Microsoft Designスタイルに対しては賛否両論があり、筆者も既存のWindows OSユーザーにお勧めできるかと問われれば、言葉を濁してしまうだろう。それでも、Windows 8に加わった基本的な新機能を真正面から見れば、Windows OSとして正しい進化を遂げていることが事実であることは、長年Windows OSを使い続けてきた方なら理解できるはずだ。

Windows 8の評価として、"Microsoft Designスタイルに魅力を感じないのであれば、Windows 8へアップグレードする理由は見つからない"というものがあるが、それは間違いである。Windows 8の評価がMicrosoft Designスタイルで左右されるのは事実だが、Windows 8が備える機能を鑑みれば、正しくは"Microsoft Designスタイルを享受することができれば、Windows 8は魅力的なOSになる"と言うべきだろう。

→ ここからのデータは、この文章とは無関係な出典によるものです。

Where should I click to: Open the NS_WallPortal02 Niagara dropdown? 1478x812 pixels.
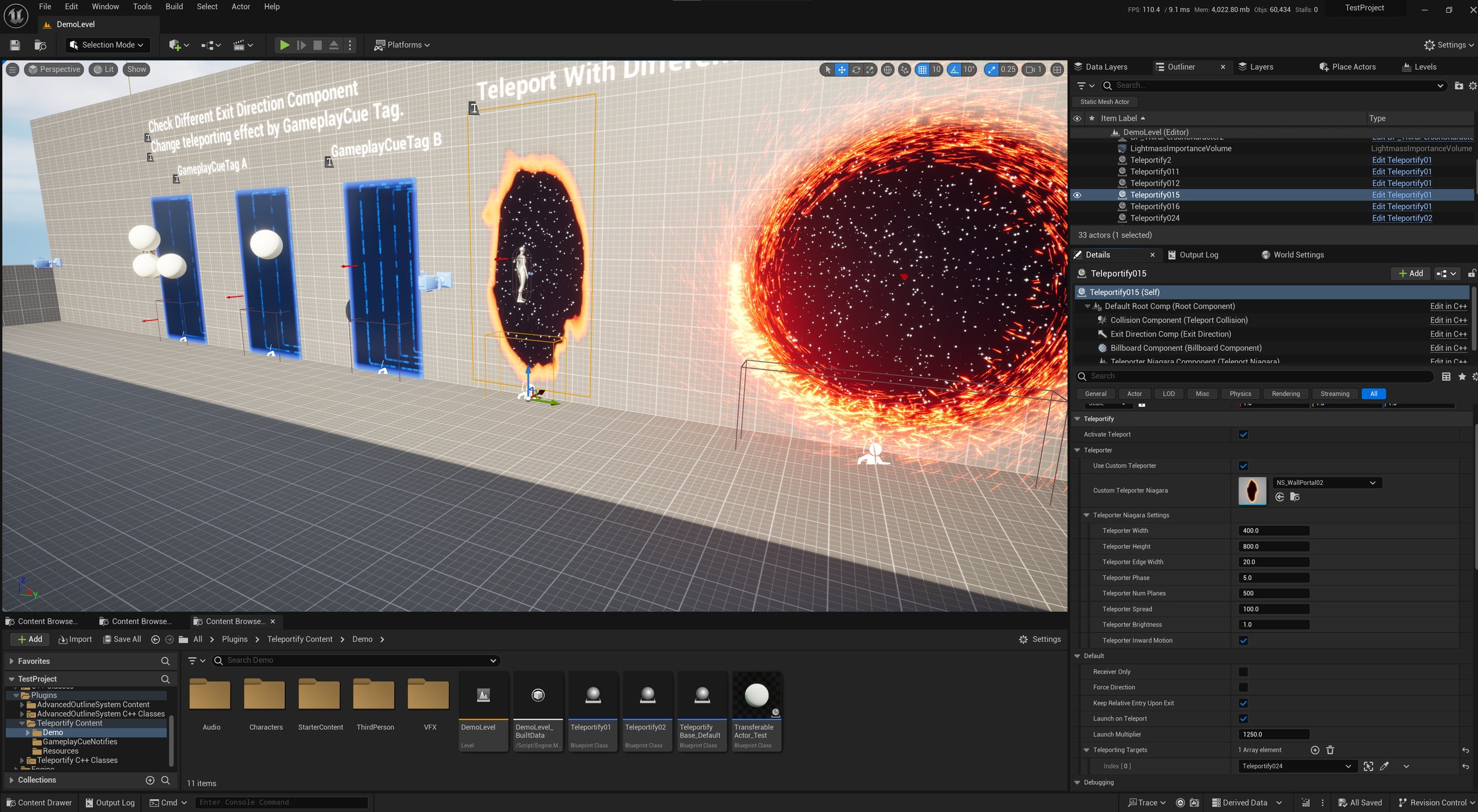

もう一つの思案ポイントである、Windows 8の導入タイミングを考えてみる。Windows OSにある程度精通した方がよく述べる言葉に、"Windows OSはService Packが登場してからインストールすればよい"というものがある。これは、新規開発されたアプリケーションにはバグが付きもので、Windows OSも例外ではないからだ。数多くのバグ修正を行い、一定レベルまで安定化させるService Pack 1がリリースされてから導入するのも一つの考えだろう。

しかし、Windows 8はWindows Vistaをベースに改良を加えた二番目に当たるOSである。確かに新機能は多いものの、ドラスティックな変更は少ないため、デスクトップベースに限れば、大きなトラブルを引き起こすバグの存在は少ないのではないかと推測する。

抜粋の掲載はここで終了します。